Учёные записки Казанского университета: Серия Естественные науки (Sep 2017)
On Coelenterata: Validation and Description of the Superphylum Coelenterata (Leuckart, 1847)
Abstract
It has been suggested to combine the following three phyla of lower invertebrates in the superphylum Coelenterata (Leuckart, 1847): Plathelminthes Schneider, 1873, Cnidaria (Leuckart, 1847), and Ctenophora (Leuckart, 1847). Their representatives have a complete digestive tract, which forms a gastrovascular system performing the function of allocation of nutrients in addition to digestion. The mouth is located on the posterior end of the body in all coelenterates or in the most primitive forms. Attacks and protection are ensured by secretions of the specialized cells of the ectoderm that are reproducible due to the outer cambium of endodermal origin. Based on the above-described body plan organization and one of the variants of the parenchymal (or phagocytal) hypotheses, the phylogeny of lower invertebrates can be presented as described below. Their division into Pro- and Eumetazoa occurred at the parenchymal level of body organization in accordance with the competitive exclusion principle. Prometazoa retained the protozoan type of feeding (microphagia) and stayed at the parenchymal level of organization. Eumetazoa turned to macrophagia and active lifestyle in the near-bottom layers of water.
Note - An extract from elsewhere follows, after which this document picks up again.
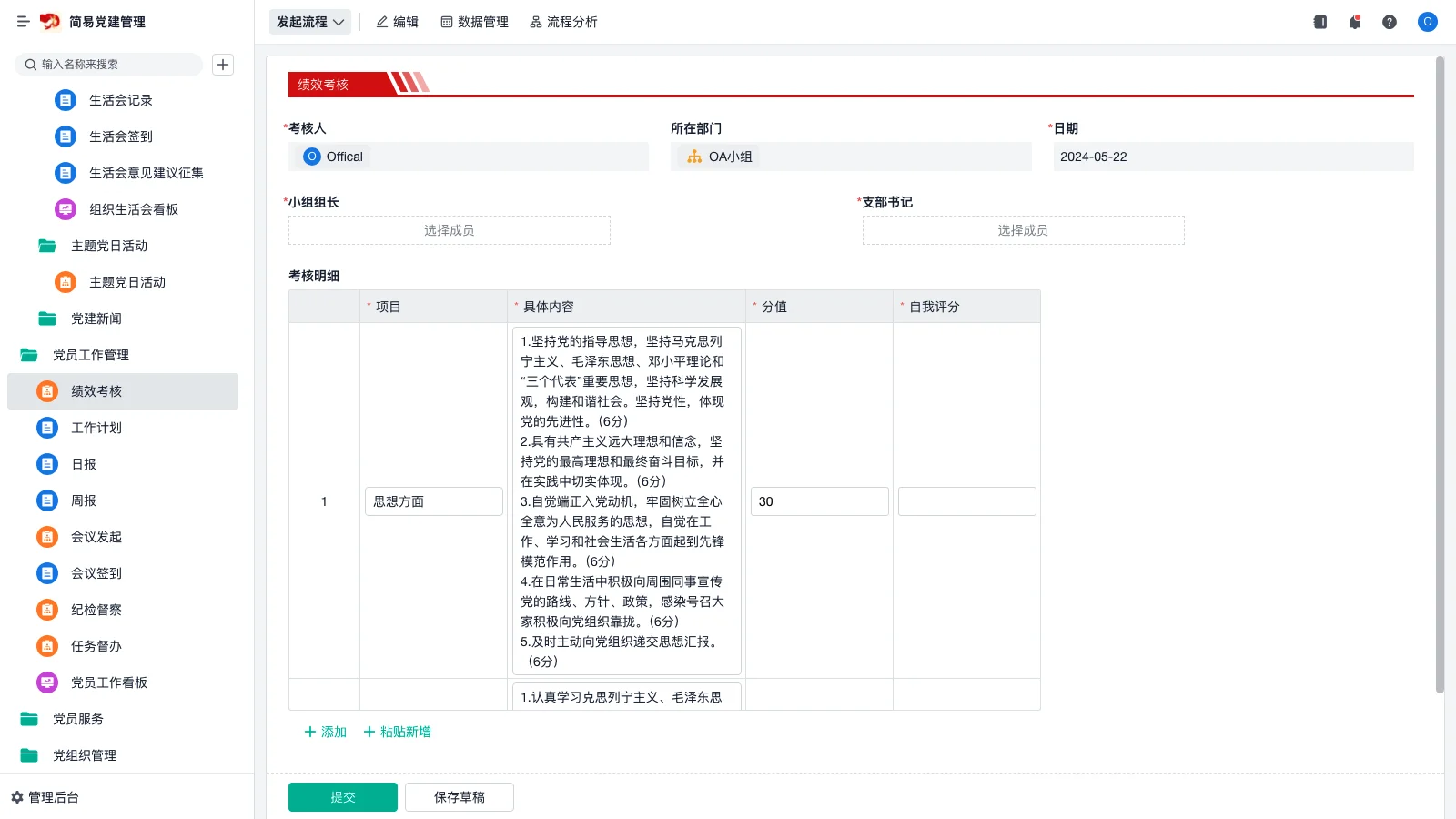Click the user avatar circle at top right
Screen dimensions: 1456x819
tap(1427, 22)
As a result of the physiological differentiation of effort between the cells of kinoblast and phagocytoblast, bilateral symmetry and acoelous organization of the body (class Turbellaria from Plathelminthes). They initiated the development of Cnidaria with the bottom mode of life and Ctenophora dwelling in the pelagic zone. This approach makes it meaningless to distinguish animals into Bilateria and Radiata.